На следующий день вечером, открывая калитку своего сада, Оскар вспомнил, что в его связке ключей есть ключик от квартиры Кэтэ, завоеванный им после долгой борьбы. Он ощутил непреодолимое желание побыть у нее в квартире. «Там, — думал Оскар, — я, может быть, почувствую раскаяние и избавлюсь от страха».
Он поехал туда, открыл квартиру. Она не была пуста, но Оскару показалась более чем пустой. Кэтэ оставила все, что он подарил ей, и все, что имело какое–нибудь отношение к нему.
Свет уличного фонаря ярко освещал комнату. Оскар стоял в опустевшей квартире, прислонившись к огромному роялю. Этот обычно столь уверенный в себе человек опирался на рояль неуклюже, неловко, словно обмякнув.
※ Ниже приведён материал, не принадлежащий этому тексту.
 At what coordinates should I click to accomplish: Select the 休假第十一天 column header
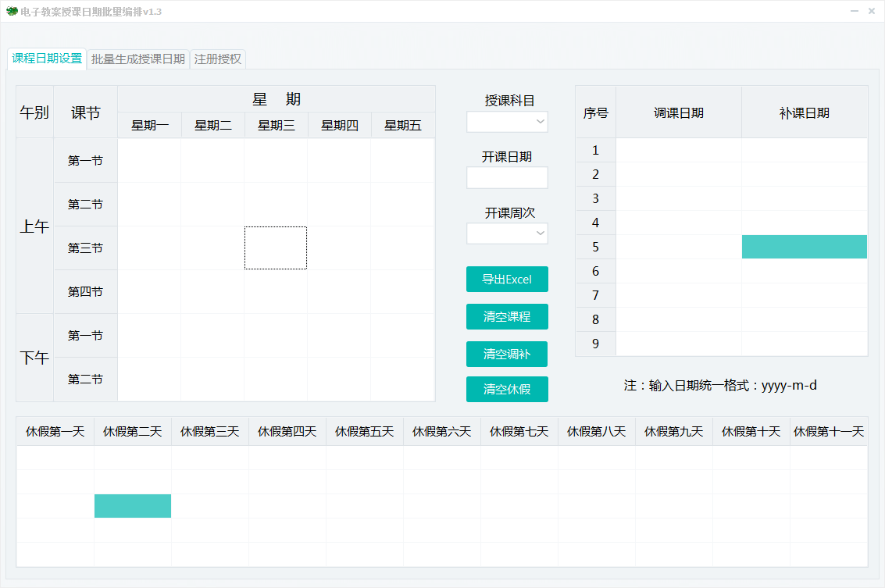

В это же время фрау Тиршенройт сидела в комнате Кэтэ в Праге. Она просматривала оставленные Паулем рукописи, — Альберт нелегально переслал их Кэтэ. Тут была статья «Рихард Вагнер как пример и предостережение», тут были статьи по вопросам языкознания и меткие очерки, по–новому освещающие события немецкой истории и политической жизни Германии. Несколько раз упоминалось имя Оскара Лаутензака.
— Вот несколько строк об Оскаре, — произнесла Анна Тиршенройт и подала Кэтэ рукопись. — Пауль был храбр и умен, — сказала она, — но беспристрастием не отличался. Да и нельзя требовать от человека так много.
Кэтэ взяла лист, но не читала. Выражение лица у нее было замкнутое, почти злое.
Первое время после отъезда из Берлина она ощущала страшную пустоту. Воспоминание об Оскаре вызвало в ней странное чувство: будто бы в ее душе имелось какое–то помещение, сначала битком набитое ветошью и хламом, а теперь опустевшее. Так, вероятно, чувствует себя человек, у которого ампутировали руку или ногу, а он продолжает ощущать боль в том месте, где они были. Но затем это прошло. Теперь она не питала к Оскару ни любви, ни ненависти, у нее не было времени для него. Да и ни для чего другого не было ни времени, ни мыслей, — только для ребенка, которого ей предстояло произвести на свет. Она теперь даже не могла понять, как ей пришла в голову мысль избавиться от ребенка.
Анна Тиршенройт видела, что Кэтэ держит в руке лист и не читает. Она защищается от воспоминаний об Оскаре, думала Анна, вероятно, она иначе не может. Она несправедлива к Оскару. Все к нему несправедливы. Ребенку Кэтэ рада, но отстраняет от себя мысль, что Оскар — его отец. А ведь все–таки в нем было «что–то», в нем было то, что вложено в «маску». Он всегда напыщенно говорил о судьбе и считал себя ее баловнем. А ведь он только пасынок ее. Порой Оскар был близок к тому, чтобы схватить дарованное ему, овладеть им. И если бы ему больше везло, он, быть может, и добился бы этого.